Interneuronal assemblies reflect early neural reorganization after operative revascularization

The human brain is capable of remarkable spontaneous recovery after a cerebral infarct. It is now clear that brain stimulation can quantify as well as facilitate these recovery mechanisms (Khedr et al. 2005) mostly in patients with cerebral ischemic infarcts (Hummel et al. 2006). Patients with a high grade internal cerebral artery (ICA) stenosis who receive operative revascularization, allow us to monitor a well defined baseline, postoperative reperfusion and functional recovery. E.g. it is unclear how revascularization is related to compensatory mechanisms, or more specifically the role of intracortical (IC) interneuronal and cortico-spinal (CS) neuronal assemblies in this process.

The object of this study was to see whether hypoperfusioned brain areas restore function during the first week after revascularization. We measured CS and IC excitability with navigated-TMS in 13 patients suffering from ICA-occlusion who underwent extracranial-intracranial bypass surgery.

Interneuronal assemblies were investigated with paired pulse TMS protocols with a subthreshold conditioning stimulus at 80% of the resting motor threshold (RMT) and a suprathreshold test stimulus at 120% of the RMT (Kujirail et al. 1993, Ziemann et al. 1996) before and 6 days after surgery. This quantifies both intracortical facilitation (ICF) related to glutamatergic (Liepert et al 1997) and intracortical inhibition (ICI) related to GABAergic interneuronal (Ziemann et al 1996) assemblies. CS excitability was defined by single-pulse TMS in terms of recruitment curves (RC).
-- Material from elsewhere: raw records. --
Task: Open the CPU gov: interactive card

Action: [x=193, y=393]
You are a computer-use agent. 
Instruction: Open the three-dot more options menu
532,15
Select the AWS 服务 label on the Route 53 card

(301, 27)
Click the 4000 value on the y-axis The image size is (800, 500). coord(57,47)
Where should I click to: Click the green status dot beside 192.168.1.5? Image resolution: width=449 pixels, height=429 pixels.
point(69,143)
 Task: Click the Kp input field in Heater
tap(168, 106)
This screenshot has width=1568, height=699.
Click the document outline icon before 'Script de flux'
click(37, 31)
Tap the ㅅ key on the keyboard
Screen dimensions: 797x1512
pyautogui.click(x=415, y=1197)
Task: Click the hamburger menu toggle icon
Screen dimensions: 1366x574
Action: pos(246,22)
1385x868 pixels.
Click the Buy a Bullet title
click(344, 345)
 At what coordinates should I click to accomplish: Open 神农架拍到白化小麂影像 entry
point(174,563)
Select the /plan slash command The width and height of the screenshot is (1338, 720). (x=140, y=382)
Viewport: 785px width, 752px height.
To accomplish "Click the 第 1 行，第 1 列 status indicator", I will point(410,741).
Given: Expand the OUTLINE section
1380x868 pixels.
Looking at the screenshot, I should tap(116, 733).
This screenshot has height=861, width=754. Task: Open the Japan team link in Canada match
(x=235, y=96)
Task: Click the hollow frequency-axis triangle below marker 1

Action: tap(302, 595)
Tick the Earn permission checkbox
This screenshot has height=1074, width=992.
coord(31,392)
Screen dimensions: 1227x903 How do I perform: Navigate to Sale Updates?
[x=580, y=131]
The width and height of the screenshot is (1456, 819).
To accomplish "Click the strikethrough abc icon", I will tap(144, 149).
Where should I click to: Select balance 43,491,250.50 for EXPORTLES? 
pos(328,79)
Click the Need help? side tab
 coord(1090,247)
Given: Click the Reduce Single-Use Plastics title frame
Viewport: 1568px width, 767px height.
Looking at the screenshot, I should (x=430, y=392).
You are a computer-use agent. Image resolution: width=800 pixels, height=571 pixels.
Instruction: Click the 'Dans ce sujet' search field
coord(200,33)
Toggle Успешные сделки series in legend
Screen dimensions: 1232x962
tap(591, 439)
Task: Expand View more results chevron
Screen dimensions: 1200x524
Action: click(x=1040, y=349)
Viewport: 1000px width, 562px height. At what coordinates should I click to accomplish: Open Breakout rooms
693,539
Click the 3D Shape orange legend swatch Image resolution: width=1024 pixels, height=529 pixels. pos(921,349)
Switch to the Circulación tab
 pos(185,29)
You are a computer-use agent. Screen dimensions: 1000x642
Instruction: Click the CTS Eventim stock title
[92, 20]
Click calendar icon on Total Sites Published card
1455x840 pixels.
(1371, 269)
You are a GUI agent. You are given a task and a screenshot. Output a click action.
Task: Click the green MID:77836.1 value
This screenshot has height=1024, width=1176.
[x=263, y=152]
Before surgery IC excitability was significantly reduced in the affected hemisphere and vice versa in the unaffected one (p<0,05). Postoperative IC excitability was not significantly different between hemispheres. This functional lateralization of IC measures was not reflected in CS excitability as there was no significant hemispheric but rather a unspecific pre- versus postoperative difference in the RCs (p<0,05).

We conclude, that early compensatory mechanisms are reflected in interneuronal but not in CS activity. These findings suggest a very early presentation of transcallosal disinhibition after a cerebral lesion in line with findings at later stages of recovery (Liepert et al 2000). The indication for bypass-surgery being mainly prevention of further damage our data suggests that the intervention goes beyond purely sustaining the status quo and that it can unmask neural mechanisms related to recovery processes.